Work order =>
In the following listing, find the lines containing "Education" and report them.

[Data for the task Boundary: Start]

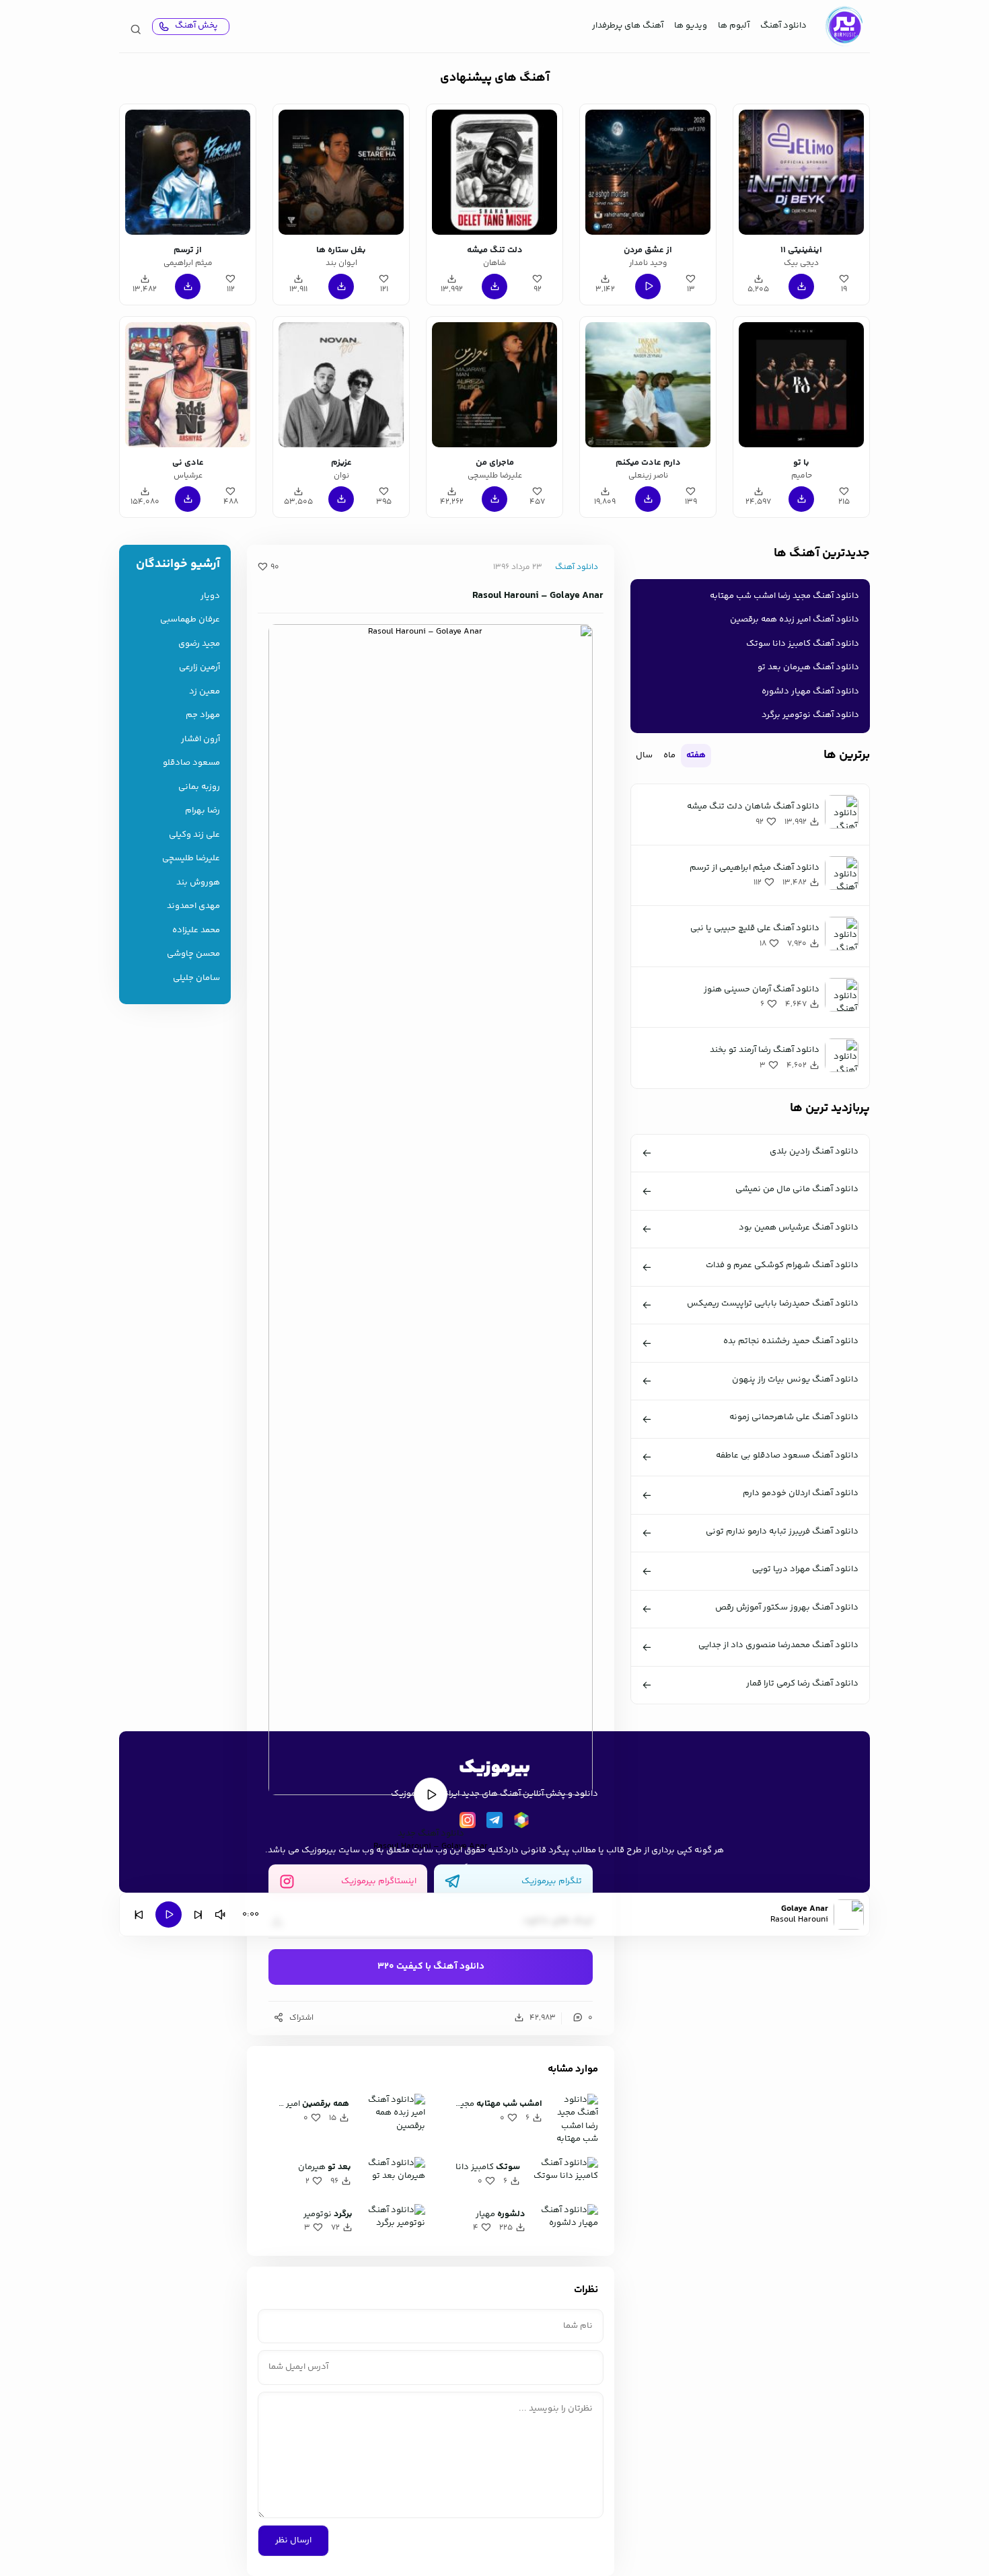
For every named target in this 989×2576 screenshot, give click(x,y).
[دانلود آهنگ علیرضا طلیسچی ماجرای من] (494, 384)
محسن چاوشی (193, 954)
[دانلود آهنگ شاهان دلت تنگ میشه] (494, 172)
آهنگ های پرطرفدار (627, 25)
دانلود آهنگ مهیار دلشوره (810, 691)
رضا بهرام (202, 810)
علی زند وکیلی (194, 835)
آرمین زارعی (199, 667)
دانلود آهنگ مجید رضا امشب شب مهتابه (784, 596)
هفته (696, 755)
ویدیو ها (690, 25)
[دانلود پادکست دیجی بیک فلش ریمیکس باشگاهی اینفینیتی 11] (801, 172)
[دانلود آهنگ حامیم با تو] (801, 384)
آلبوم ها (733, 25)
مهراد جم (203, 715)
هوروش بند (198, 882)
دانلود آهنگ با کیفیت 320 (430, 1966)
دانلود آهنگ (783, 25)
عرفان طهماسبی (190, 619)
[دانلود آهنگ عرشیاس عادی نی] (187, 384)
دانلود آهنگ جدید (431, 1833)
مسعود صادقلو (191, 763)
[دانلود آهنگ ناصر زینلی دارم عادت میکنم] (647, 384)
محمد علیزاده (196, 930)
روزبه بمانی (199, 787)
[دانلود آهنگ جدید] (844, 26)
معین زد (204, 691)
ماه (669, 755)
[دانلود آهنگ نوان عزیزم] (341, 384)
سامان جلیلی (196, 978)
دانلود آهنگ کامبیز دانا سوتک (802, 643)
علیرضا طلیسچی (191, 858)
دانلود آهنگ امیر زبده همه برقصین (794, 619)
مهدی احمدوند (193, 906)
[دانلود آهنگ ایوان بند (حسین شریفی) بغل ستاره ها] (341, 172)
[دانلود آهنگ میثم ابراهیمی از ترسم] (187, 172)
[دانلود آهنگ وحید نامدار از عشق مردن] (647, 172)
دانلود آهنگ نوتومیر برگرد (810, 715)
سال (644, 755)
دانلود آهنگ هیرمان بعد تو (808, 667)
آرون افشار (200, 739)
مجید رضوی (199, 644)
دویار (210, 596)
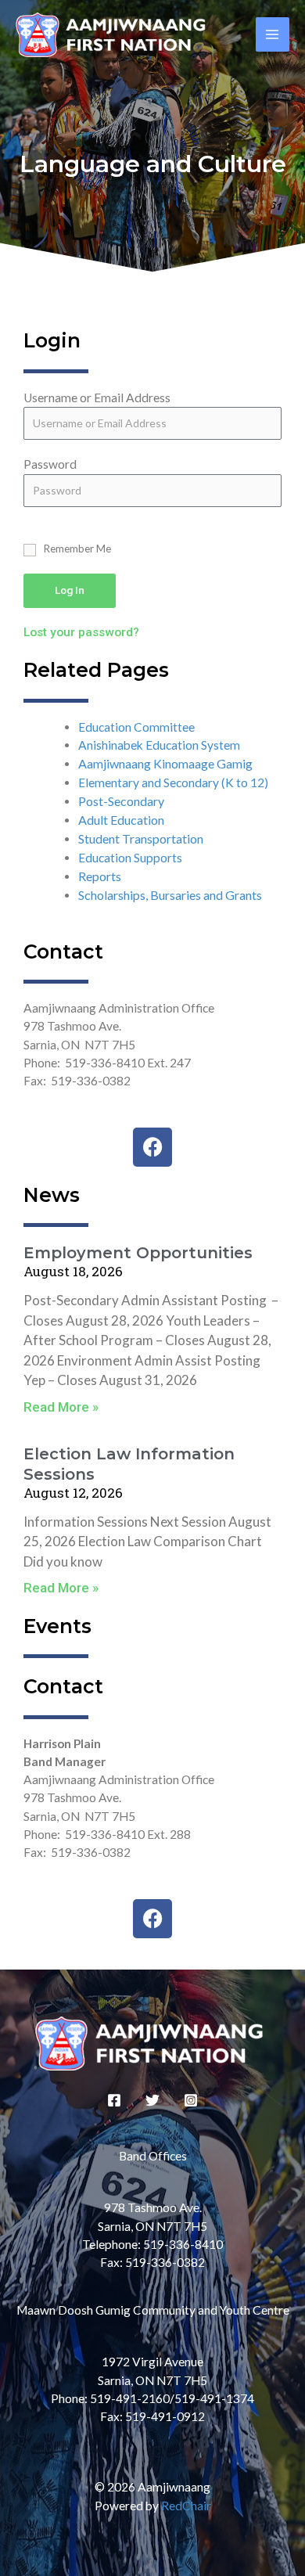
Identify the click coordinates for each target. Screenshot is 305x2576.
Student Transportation (140, 838)
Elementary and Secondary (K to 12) (173, 782)
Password (50, 464)
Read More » (61, 1407)
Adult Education (121, 819)
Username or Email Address (96, 397)
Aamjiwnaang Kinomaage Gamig (165, 763)
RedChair (186, 2506)
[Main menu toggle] (272, 34)
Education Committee (136, 727)
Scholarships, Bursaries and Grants (170, 894)
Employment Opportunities (138, 1252)
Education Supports (130, 858)
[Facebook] (114, 2100)
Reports (99, 876)
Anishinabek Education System (159, 745)
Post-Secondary (121, 800)
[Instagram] (191, 2100)
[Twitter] (152, 2100)
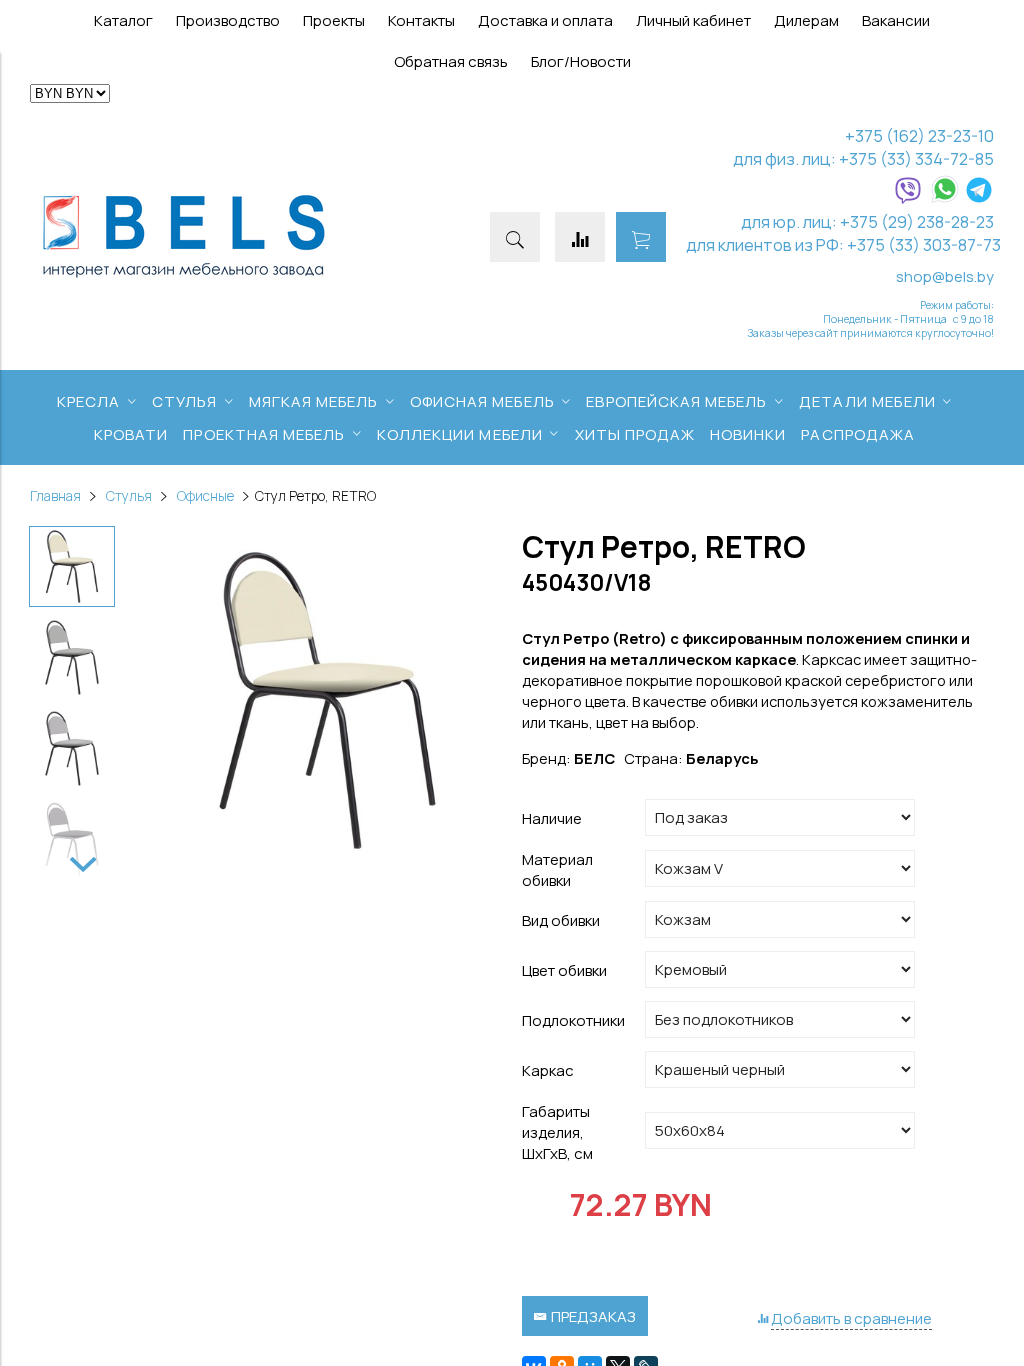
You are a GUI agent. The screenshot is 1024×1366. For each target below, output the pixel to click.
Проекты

[Data for the task Boundary: End]

Output below =>
Adult Education (121, 819)
Education Committee (136, 727)
Education Supports (130, 858)
Anishinabek Education System (159, 745)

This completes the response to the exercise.